Vol. 292, Issue 1, 295-298, January 2000

Inhibition of Aminopeptidase P Potentiates Wheal Response to Bradykinin in Angiotensin-Converting Enzyme Inhibitor-Treated Humans¹

Kyung-Soo Kim, Sandeep Kumar, William H. Simmons and Nancy J. Brown

Division of Clinical Pharmacology, Vanderbilt University Medical Center, Nashville, Tennessee (K.-S.K., S.K., N.J.B.); and Department of Molecular and Cellular Biochemistry, Loyola University Chicago, Stritch School of Medicine, Maywood, Illinois (W.H.S.)

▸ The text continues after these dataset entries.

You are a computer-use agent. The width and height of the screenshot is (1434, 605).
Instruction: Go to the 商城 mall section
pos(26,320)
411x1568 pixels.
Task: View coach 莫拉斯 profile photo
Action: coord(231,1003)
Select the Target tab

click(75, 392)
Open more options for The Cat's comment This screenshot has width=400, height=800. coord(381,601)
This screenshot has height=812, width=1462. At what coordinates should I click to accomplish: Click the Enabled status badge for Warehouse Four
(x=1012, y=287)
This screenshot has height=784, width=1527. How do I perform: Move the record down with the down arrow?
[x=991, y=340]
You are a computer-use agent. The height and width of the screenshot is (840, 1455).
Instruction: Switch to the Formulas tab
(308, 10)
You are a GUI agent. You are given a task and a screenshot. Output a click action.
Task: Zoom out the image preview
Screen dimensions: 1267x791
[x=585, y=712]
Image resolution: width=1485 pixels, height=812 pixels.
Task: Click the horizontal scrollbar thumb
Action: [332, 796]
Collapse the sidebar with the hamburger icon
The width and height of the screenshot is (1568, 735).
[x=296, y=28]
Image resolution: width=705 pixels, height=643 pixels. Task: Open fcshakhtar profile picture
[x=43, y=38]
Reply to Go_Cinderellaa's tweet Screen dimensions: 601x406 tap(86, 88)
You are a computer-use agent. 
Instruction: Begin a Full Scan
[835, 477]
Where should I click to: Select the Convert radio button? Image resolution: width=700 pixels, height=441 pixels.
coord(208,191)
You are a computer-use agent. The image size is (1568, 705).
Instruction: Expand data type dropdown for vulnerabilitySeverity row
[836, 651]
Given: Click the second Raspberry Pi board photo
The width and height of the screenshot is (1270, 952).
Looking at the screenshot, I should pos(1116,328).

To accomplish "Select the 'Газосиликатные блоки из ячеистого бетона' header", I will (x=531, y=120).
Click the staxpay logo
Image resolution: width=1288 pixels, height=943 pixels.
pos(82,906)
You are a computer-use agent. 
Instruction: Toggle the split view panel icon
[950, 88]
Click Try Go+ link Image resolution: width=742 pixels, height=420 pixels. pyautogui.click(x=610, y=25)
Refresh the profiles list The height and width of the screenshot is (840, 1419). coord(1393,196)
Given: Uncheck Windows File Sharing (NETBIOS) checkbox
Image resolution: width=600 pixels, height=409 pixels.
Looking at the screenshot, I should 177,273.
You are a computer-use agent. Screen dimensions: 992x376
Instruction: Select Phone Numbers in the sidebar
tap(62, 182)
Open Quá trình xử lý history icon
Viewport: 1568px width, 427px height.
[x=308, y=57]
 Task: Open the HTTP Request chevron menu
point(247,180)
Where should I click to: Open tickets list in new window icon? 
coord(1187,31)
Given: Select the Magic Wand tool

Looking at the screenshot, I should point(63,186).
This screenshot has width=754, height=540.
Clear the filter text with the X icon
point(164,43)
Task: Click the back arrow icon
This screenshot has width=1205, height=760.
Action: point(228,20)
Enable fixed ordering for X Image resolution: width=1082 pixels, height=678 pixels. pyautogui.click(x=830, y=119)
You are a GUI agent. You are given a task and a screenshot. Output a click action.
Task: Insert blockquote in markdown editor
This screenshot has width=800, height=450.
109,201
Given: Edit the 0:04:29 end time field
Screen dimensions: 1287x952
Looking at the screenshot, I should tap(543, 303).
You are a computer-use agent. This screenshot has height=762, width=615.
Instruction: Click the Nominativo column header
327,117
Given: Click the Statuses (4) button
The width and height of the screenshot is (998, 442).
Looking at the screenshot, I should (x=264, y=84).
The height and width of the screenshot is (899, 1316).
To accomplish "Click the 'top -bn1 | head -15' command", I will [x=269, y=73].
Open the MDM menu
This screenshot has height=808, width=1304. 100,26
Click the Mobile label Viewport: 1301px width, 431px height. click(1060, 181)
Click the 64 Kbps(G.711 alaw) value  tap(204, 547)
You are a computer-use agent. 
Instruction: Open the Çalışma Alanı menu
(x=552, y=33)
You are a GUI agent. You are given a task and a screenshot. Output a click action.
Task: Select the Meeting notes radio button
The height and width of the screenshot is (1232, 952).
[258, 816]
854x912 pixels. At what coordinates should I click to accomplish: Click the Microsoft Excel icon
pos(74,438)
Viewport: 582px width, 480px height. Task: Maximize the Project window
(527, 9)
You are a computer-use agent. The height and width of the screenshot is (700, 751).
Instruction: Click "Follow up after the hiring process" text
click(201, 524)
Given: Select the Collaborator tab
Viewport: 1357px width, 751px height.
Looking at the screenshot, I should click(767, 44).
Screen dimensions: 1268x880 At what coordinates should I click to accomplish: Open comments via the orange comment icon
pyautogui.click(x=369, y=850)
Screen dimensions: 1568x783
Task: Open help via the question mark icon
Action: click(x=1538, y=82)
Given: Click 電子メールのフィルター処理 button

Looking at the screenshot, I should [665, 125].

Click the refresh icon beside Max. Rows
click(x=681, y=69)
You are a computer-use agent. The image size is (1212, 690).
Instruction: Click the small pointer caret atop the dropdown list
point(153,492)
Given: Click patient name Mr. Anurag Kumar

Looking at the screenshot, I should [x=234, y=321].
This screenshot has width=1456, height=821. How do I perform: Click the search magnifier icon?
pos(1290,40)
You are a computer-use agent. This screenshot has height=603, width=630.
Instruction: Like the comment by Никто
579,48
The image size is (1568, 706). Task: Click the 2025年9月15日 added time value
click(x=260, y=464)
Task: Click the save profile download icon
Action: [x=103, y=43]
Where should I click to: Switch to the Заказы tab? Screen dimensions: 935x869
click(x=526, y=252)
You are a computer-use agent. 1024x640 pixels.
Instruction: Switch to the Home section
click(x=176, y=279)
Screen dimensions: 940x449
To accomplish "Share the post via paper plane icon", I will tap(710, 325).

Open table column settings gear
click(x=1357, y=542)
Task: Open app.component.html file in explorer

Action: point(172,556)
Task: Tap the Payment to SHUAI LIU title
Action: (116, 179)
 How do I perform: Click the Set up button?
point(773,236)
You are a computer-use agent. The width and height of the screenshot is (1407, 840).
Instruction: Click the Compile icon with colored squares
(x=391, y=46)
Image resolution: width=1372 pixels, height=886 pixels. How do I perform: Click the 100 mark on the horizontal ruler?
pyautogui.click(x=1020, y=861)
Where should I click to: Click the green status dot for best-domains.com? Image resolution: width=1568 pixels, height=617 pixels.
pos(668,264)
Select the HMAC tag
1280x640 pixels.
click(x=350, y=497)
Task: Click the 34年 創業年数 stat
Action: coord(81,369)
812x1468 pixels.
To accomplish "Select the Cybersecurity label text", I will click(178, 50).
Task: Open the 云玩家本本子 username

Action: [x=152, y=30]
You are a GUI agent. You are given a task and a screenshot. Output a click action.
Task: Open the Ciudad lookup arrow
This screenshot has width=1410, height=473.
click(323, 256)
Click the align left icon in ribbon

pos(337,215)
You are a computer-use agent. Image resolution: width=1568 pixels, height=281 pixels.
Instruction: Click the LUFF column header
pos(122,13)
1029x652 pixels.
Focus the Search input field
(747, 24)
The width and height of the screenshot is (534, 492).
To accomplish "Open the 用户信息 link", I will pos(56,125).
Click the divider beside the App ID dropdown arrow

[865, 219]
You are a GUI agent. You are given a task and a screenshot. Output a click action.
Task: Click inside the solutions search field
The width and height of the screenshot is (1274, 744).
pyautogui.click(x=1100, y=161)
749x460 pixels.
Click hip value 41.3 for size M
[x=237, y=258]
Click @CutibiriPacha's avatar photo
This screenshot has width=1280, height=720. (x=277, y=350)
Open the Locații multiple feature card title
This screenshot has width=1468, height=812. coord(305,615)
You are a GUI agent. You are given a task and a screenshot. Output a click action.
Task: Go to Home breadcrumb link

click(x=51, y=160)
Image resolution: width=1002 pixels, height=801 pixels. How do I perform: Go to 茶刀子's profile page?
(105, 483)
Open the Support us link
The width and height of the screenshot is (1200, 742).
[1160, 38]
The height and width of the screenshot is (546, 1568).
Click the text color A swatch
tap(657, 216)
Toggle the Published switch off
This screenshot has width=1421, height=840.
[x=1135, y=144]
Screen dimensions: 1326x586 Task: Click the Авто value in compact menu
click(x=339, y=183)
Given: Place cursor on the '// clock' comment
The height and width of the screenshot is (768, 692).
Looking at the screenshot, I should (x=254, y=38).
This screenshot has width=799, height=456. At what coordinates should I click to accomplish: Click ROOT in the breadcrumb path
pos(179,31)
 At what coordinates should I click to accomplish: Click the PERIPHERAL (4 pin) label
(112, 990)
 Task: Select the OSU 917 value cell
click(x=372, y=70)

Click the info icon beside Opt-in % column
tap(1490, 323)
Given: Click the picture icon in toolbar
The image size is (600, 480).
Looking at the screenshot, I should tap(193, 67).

Bradykinin is a nonapeptide that contributes to the cardioprotective effects of angiotensin-converting enzyme (ACE) inhibitors. During ACE inhibition, an increased proportion of bradykinin is degraded through non-ACE pathways. Studies in animals suggest that aminopeptidase P (EC 3.4.11.9) may contribute to the metabolism of bradykinin. The purpose of the present study was to determine the contribution of aminopeptidase P to the degradation of bradykinin in humans in the presence and absence of ACE inhibition. To do this, we measured the wheal response to intradermal injection of bradykinin (0, 1, or 10 µg) in the presence or absence of intradermal administration of the specific aminopeptidase P inhibitor apstatin (5 or 10 µg) and oral administration of the ACE inhibitor quinapril (10 mg) in six healthy subjects. Both bradykinin (ANOVA; F = 101.18, P < .001) and apstatin alone (F = 7.01, P = .049) caused a wheal of dose-dependent size. There was no significant interaction between apstatin and bradykinin (F = 4.94, P = .175). Pretreatment with 10 mg of quinapril significantly shifted the dose-response curve for bradykinin to the left (effect of quinapril; F = 77.96, P < .001) and there was significant interaction between quinapril and bradykinin (F = 7.82, P = .041). The effect of quinapril was significantly potentiated by coinjection of 10 µg of apstatin (effect of apstatin; F = 21.60, P = .006), such that there was significant interactive effect of quinapril and apstatin (F = 20.83, P = .006) on the wheal response to bradykinin. Collectively, these data suggest that aminopeptidase P plays a minor role in the degradation of bradykinin in human skin in the absence of ACE inhibition but contributes significantly to the degradation of bradykinin in the presence of ACE inhibition.